Results: TCGA data and RT-qPCR results from patients with OC revealed high KCNH3 expression in OC tissues compared to normal ovarian tissues. Survival analysis in patients with OC suggested that high KCNH3 expression might be an independent predictor for poor overall survival and disease-free survival. In vitro studies showed that KCNH3 silencing in OC cells could inhibit cell proliferation and migration ability, and induce apoptosis and G2/M phase arrest. Furthermore, Western blot results showed that KCNH3 silencing might induce downregulation of RPA1 and RPA2 expression level in both SKOV3 and COC1 cells.
Conclusion: KCNH3 plays an important role in cancer progression in patients with OC. Further investigation might reveal KCNH3 as a potential biomarker for prognosis or diagnosis in OC.
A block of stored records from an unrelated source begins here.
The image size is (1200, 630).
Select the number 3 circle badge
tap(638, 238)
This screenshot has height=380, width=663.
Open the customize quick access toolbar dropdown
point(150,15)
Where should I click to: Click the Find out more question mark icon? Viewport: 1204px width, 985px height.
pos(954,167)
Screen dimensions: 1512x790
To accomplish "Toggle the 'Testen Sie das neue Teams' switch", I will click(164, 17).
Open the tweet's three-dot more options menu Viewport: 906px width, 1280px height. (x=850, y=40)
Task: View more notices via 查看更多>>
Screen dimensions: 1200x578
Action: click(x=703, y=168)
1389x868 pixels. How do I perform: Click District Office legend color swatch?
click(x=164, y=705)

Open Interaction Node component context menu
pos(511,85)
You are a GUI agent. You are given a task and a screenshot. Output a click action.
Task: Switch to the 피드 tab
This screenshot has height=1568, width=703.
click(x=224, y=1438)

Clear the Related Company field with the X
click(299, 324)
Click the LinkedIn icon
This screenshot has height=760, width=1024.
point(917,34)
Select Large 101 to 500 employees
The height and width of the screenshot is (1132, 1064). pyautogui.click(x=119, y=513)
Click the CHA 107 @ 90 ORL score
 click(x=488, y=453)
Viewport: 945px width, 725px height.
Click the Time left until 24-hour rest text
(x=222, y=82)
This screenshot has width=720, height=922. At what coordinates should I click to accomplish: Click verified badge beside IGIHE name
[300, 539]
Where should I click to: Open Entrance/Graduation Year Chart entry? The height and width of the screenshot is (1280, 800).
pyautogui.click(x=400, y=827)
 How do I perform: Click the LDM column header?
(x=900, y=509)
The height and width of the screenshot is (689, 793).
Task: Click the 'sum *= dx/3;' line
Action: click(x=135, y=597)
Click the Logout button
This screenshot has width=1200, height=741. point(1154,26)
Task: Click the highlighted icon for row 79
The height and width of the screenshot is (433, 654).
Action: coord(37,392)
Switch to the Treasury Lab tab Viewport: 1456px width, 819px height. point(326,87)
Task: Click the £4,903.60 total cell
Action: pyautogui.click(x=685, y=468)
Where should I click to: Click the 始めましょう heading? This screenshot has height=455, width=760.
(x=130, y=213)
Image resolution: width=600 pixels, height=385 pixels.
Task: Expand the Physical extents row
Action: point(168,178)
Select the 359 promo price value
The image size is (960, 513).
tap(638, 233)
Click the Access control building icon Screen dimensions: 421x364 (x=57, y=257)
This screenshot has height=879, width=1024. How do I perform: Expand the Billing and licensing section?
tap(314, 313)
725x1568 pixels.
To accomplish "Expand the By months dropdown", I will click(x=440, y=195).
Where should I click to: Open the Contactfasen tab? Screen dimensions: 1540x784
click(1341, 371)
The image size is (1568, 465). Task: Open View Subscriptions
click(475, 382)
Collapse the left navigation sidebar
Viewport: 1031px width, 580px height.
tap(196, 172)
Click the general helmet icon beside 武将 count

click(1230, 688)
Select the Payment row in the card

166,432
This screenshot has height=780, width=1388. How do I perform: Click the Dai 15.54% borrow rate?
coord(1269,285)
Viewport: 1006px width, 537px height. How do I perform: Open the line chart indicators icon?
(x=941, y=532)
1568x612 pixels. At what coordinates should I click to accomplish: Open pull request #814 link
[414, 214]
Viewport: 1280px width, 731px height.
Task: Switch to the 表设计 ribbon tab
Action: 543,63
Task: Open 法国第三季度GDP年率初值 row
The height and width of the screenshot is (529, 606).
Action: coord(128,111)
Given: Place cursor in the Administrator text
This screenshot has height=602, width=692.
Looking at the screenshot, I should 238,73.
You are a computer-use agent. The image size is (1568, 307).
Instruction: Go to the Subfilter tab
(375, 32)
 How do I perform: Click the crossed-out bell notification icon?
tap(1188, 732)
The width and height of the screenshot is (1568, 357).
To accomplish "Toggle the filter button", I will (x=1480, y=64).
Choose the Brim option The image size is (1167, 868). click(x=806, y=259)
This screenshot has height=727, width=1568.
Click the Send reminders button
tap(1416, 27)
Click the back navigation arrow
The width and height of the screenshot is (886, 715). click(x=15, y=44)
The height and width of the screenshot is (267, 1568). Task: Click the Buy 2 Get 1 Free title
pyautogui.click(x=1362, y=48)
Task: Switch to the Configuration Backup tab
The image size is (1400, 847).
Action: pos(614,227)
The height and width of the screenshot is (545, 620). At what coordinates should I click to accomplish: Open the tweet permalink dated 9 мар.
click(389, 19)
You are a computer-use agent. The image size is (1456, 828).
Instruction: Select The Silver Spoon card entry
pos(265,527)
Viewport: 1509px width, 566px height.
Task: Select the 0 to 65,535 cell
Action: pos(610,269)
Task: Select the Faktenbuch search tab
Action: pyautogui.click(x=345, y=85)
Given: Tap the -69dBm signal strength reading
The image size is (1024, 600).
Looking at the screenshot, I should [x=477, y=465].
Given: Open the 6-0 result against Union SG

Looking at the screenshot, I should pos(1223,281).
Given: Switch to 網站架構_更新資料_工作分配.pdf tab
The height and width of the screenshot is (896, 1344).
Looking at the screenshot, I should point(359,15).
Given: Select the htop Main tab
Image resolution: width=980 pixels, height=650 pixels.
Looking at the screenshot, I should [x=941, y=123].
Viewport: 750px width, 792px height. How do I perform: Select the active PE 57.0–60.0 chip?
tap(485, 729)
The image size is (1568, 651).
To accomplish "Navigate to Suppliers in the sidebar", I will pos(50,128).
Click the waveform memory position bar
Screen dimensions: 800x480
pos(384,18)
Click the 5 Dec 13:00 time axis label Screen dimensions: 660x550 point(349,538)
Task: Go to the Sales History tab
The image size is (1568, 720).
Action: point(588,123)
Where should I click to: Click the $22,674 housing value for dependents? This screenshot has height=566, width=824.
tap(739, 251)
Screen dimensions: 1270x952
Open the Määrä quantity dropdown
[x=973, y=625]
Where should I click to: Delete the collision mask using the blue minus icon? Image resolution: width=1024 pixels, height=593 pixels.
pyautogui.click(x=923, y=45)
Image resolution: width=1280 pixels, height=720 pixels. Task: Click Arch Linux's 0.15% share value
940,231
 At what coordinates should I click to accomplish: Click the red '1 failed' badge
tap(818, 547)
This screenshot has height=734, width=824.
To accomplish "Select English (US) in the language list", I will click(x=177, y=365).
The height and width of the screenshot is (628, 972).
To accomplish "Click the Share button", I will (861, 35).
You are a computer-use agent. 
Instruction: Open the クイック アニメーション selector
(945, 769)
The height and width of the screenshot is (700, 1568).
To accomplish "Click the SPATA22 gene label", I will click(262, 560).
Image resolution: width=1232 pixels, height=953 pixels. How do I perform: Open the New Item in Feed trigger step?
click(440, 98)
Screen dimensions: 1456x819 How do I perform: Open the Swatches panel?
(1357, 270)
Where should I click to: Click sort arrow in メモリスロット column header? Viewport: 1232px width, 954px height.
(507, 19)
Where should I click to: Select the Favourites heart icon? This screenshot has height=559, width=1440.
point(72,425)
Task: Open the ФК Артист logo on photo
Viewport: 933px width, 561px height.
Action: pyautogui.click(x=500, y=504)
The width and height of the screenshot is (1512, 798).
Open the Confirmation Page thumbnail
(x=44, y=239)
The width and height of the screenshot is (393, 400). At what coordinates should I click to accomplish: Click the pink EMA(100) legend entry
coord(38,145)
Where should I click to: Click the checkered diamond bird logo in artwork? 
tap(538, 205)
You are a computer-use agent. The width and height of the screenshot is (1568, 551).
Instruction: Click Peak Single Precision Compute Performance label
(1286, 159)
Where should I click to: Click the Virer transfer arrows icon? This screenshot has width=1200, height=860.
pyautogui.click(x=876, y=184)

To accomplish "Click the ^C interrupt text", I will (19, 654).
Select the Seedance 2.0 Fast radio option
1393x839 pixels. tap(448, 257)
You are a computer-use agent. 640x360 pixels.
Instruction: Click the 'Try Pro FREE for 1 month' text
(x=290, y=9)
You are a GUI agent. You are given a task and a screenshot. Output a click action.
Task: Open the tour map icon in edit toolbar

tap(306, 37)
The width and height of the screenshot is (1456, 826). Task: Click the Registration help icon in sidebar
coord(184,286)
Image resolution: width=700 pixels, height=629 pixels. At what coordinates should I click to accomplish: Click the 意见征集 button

Keywords: KCNH3, ovarian cancer, prognosis, replication protein A

Introduction

Ovarian cancer (OC) is one of the most common causes of cancer-related death in women. It is estimated that 295,414 new OC cases and 184,799 OC-related deaths occurred worldwide in 2018.1 Despite innovations in OC treatment over the last decade, five-year survival rates of OC have remained at around 47%, which is much lower than those of breast cancer (85%).24 Additionally, most patients with OC are diagnosed with stage III/IV due to the lack of specific clinical manifestations in early-stage. More than 75% of patients with OC die from their disease, but OC is highly curable if diagnosed in early-stages.3,5 To overcome OC, it’s necessary to find some predictors with high sensitivity and specificity for OC in clinical treatment, prognosis and diagnosis.6,7

Over the last few decades, cancer genome sequencing has been used to identify and develop biomarkers for personalized cancer treatment and preventive and predictive medicine.7 Core high throughput sequencing technology data has been saved in public databases for researchers to integrate and re-analyze. The Cancer Genome Atlas (TCGA) is a commonly used public source containing sequence information from thousands of tumor samples. The TCGA provides vast amounts of information, including about gene expression, gene methylation, copy number variation, and somatic mutation.8,9 Using TCGA data, we found a gene that is highly associated with OC, called potassium voltage-gated channel sub-family H member 3 (KCNH3). Voltage-gated potassium channels are the largest group of ion channels and have been reported to play important roles in tumor progression.10 For example, KCNH5 controls mitotic entry and tumor growth in medulloblastoma.11 Additionally, silencing of KCNA1 inhibits cervical cancer progression by mitochondria damage.12 KCNH3 is a member of the voltage-gated potassium channel family that is involved in cognitive function and diabetes.1315 Here, we present the first biological data for KCNH3 in OC.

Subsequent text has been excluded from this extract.